Trade war moves to Europe

3 minute read


As far as economic data were concerned, the USD did not really have skin in the game. The 0.5% decline in factory orders reported for February was close to the -0.6% forecast and made no difference to the USD.

The Trump trade war took another, not entirely unexpected, twist when the administration floated the idea of punitive import tariffs on French cheese and other products from Europe. Also on the list are helicopters, wine, ski suits and unmounted prisms. The sense is that the president is tiring of China and wants to open a new front.


That trade war story was unhelpful to the EUR. With troubled banks, an uppity Italian government, stagnant growth in Germany and Brexit the EU has enough on its plate without the US president introducing yet more friction into international trade.  

Euro zone data this morning were few and entirely unremarkable. Italy's retail sales in February were up by 0.1% on the month and 0.9% higher than the same month last year. Both numbers were disappointing relative to analysts' forecasts but not different or important enough to affect the EUR. It is 0.4% higher on the day.


The Canadian data did a good job of neutralizing one another.
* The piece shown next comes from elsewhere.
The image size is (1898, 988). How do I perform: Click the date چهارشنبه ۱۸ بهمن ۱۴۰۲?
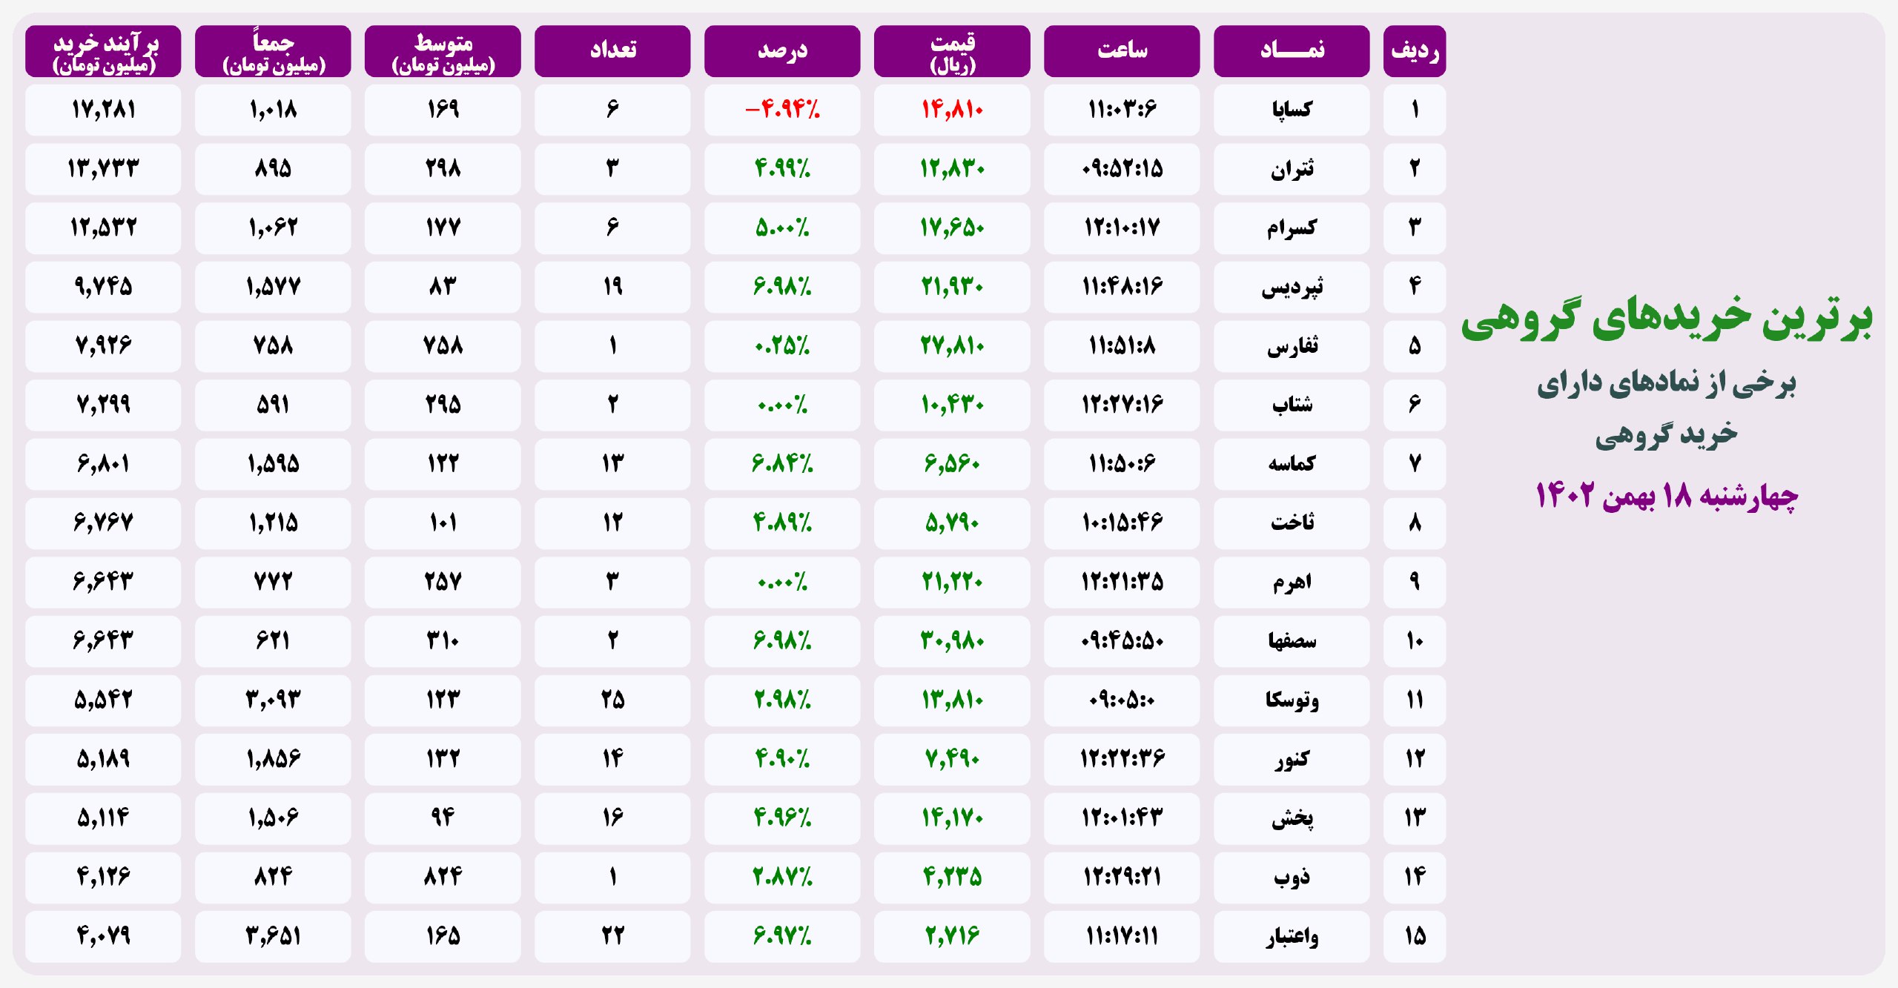1666,495
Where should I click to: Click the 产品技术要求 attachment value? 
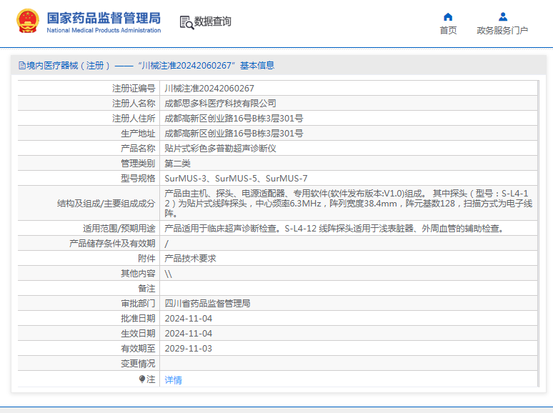click(x=190, y=259)
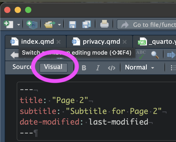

Building permits fell by a monthly 5.7% in March while housing starts went up by 15.8%. The numbers did not affect the CAD.

Investors were far more interested in oil. An escalation in the civil war between military factions in Libya puts at risk more than 300 trillion barrels of oil. The possibility of that supply being cut off drove WTI crude another 2% higher on Monday to a new five-month high. The Loonie tracked the oil price, adding 0.6% against the USD.


It was all about Brexit again for sterling. Unfortunately there was not much going on in that direction. Talks between the government and the opposition, intended to produce a deal upon which both factions could reluctantly agree, seemed to be getting nowhere. A Conservative MP's call for a second referendum on Theresa May's leadership was rebuffed by the chairman of the backbenchers' committee.  

The one - widely-anticipated - breakthrough was that the House of Lords passed into legislation the bill which gives parliament, in theory, the power to prevent Britain leaving the EU without a deal. Sterling is 0.4% higher on the day.


Oil supply worries and the possible involvement of Europe in Trump's trade war encouraged a more cautious approach by investors. The safe-haven yen is higher on the day against the USD, though only by 0.1%.

There were no Japanese data to color the picture for the JPY. Tonight brings the domestic corporate goods price index as well as machinery and machine tool orders.